Marruecos nuestro vecino tiene una democracia cuestionable; un fuerte desarrollo económico pero una inmoral y errónea distribución de riqueza; servicios públicos insuficientes, escasos y de difícil acceso; las reivindicaciones de la generación Z son justas e imparables; la represión del aparato policial marroquí es omnipresente y en ocasiones brutal. Han usado tradicionalmente a su pueblo como arma en diversos conflictos, como sabemos bien en España, no es por tanto extraño que pensemos que alguna importante responsabilidad tiene en lo acaecido.

Mas no olvidemos que son tan vecinos como Francia y Portugal. Interesa que se desarrollen, avancen y mejoren las condiciones de vida para todos ellos. Es un potencial humano que no debemos rechazar sino aprovechar. Podría ser una solución al vaciamiento de los pueblos y a recuperar la producción en enormes extensiones de tierra yermas. Son musulmanes y nosotros cristianos (cada día menos), su cultura es muy distinta a la nuestra. Para convivir aquí deben adaptarse al modo de vivir y la cultura de esta tierra, pero para ello, también nosotros debemos integrarlos. Es una responsabilidad compartida.

Deben dejar que sus mujeres e hijas sean verdaderamente libres para elegir y vivir. Hay costumbres que deben ser abandonadas al menos en Europa. No soy partidario del uso del velo, que no es una asunto religioso sino patriarcal. Es verdad que Abdul cumplió el Ramadán y yo la Cuaresma, pero somos amigos. Marruecos es bello, con una gran cultura y patrimonio con sus gentes amables y hospitalarias; merece la pena visitarlo.

Nuestras fuerzas de seguridad, actuaron de forma correcta para los medios disponibles. Devolver al país origen la totalidad de personas que entraron ilegalmente, es una solución, pero que deja un regusto extraño. Como si todo, asalto y devolución, formaran parte de un mismo plan, un trampantojo para no sé qué. Y esto sin duda es lo verdaderamente peligroso, la duda de la sospecha es legítima con Trump, Netanyahu, Erdoğan, Putin o las sibilinas autoridades marroquíes. La derecha política ha vuelto a demostrar su espurio patriotismo encendiendo peligrosas hogueras que, insisten prolongar en el Senado. Es sorprendente el tornasolado cinismo de quien pretende gobernarnos; esperemos que no les salga. Son un peligro cierto para la convivencia y la paz. Todo no es legítimo.
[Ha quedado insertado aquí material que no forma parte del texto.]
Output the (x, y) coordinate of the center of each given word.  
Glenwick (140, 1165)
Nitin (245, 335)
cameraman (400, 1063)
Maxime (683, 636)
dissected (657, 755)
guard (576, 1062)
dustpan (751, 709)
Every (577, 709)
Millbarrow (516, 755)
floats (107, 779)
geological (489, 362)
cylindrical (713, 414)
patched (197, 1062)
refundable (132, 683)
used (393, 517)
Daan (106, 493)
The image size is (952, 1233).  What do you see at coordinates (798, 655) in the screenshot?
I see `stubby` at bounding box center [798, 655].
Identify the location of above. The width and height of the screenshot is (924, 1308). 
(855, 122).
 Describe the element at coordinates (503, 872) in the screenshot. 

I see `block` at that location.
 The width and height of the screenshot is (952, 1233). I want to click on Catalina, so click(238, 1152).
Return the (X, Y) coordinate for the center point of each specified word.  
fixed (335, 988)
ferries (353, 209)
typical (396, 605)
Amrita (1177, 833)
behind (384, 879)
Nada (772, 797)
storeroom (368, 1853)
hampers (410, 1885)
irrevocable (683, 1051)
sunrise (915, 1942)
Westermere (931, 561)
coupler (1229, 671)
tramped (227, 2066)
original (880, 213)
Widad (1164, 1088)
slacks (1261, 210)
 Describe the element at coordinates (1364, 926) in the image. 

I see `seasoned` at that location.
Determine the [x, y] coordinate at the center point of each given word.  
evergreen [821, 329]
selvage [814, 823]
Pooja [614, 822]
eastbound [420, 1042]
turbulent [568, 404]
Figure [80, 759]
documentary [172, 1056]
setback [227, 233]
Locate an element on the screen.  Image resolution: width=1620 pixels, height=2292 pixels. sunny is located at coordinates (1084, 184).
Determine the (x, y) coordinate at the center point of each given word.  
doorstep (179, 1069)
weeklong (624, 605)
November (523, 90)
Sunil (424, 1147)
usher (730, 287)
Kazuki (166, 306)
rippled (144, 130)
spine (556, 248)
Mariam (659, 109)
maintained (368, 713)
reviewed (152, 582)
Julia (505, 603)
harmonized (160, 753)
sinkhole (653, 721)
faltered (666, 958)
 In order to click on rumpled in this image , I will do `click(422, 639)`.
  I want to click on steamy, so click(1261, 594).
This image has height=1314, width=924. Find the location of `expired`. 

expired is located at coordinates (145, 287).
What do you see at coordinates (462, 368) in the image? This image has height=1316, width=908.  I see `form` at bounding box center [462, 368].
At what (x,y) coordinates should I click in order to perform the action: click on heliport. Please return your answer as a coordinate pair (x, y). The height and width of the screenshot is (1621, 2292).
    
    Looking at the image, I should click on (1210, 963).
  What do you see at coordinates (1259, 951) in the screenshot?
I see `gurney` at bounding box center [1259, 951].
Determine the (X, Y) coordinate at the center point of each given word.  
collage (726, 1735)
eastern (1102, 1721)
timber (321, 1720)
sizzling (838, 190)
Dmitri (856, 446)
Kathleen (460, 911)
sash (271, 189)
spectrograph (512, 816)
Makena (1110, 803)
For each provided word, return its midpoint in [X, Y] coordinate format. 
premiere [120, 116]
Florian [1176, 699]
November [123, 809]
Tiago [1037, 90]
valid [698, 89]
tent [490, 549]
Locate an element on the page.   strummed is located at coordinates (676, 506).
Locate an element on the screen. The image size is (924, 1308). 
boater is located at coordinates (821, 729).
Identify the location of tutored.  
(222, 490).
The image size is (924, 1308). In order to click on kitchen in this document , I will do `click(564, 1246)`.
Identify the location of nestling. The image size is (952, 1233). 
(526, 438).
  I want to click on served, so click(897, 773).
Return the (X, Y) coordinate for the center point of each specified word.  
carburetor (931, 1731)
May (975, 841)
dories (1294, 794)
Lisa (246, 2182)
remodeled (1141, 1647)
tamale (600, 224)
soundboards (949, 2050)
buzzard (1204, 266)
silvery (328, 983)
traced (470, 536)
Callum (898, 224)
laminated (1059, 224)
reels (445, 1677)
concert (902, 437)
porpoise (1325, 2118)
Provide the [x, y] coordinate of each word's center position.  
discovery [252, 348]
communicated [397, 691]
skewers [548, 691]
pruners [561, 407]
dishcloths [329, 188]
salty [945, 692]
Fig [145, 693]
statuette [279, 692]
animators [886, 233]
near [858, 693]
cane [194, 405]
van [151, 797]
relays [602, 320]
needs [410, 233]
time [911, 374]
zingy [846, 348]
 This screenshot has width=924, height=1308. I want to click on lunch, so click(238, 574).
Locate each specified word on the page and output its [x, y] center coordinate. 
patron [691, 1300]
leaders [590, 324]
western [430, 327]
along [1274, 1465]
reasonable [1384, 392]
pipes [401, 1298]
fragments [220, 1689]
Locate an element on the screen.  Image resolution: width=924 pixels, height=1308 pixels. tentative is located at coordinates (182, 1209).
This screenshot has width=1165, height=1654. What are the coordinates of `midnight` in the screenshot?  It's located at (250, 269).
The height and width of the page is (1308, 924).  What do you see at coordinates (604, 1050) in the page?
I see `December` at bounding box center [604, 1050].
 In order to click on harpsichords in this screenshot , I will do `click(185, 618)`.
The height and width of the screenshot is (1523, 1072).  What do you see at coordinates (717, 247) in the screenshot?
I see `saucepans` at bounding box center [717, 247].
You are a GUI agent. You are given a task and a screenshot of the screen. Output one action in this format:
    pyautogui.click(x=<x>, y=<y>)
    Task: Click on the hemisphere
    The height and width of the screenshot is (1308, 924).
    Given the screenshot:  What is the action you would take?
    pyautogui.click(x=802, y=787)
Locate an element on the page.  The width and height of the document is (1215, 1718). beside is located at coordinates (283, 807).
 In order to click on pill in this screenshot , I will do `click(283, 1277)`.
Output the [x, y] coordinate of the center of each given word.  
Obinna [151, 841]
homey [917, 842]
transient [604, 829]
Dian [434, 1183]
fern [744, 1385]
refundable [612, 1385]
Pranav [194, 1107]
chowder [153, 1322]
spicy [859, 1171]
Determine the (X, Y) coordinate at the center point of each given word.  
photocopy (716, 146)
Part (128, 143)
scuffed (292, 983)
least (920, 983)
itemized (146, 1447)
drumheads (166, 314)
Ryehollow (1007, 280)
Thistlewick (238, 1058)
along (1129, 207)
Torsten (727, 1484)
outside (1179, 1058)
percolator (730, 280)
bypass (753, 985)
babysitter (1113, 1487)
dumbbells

Después está la Meloni (porca miseria), en busca de enemigos extranjeros (como buena fascista) para reforzar su maltrecha imagen en Italia y por ese motivo, ataca a España mintiendo; y no, la solución no es menos Europa. La extrema derecha europea y americana quieren hacer fracasar a la Unión Europea, que no es un proyecto, sino realidad y garantía de futuro que debemos defender férreamente. Algún día Europa deberá plantearse una relación más sana y justa con la otra orilla del Mediterráneo, ya que esta no desaparecerá nunca.

No, no debemos reinstaurar fronteras, ni volver atrás en la construcción europea, pero podemos hablar directamente con nuestra gente: mientras esta Sra. este insultándonos como país, ningún español debería pisar Italia (que me encanta) para hacer turismo. Así no habrá ningún problema en que la contaminemos, y al mismo tiempo, no les beneficiaríamos ni en un euro, hasta que la Meloni caiga (al diavolo!). Ellos pueden venir cuando quieran y serán bien recibidos, ¡no faltaba más, somos Europa!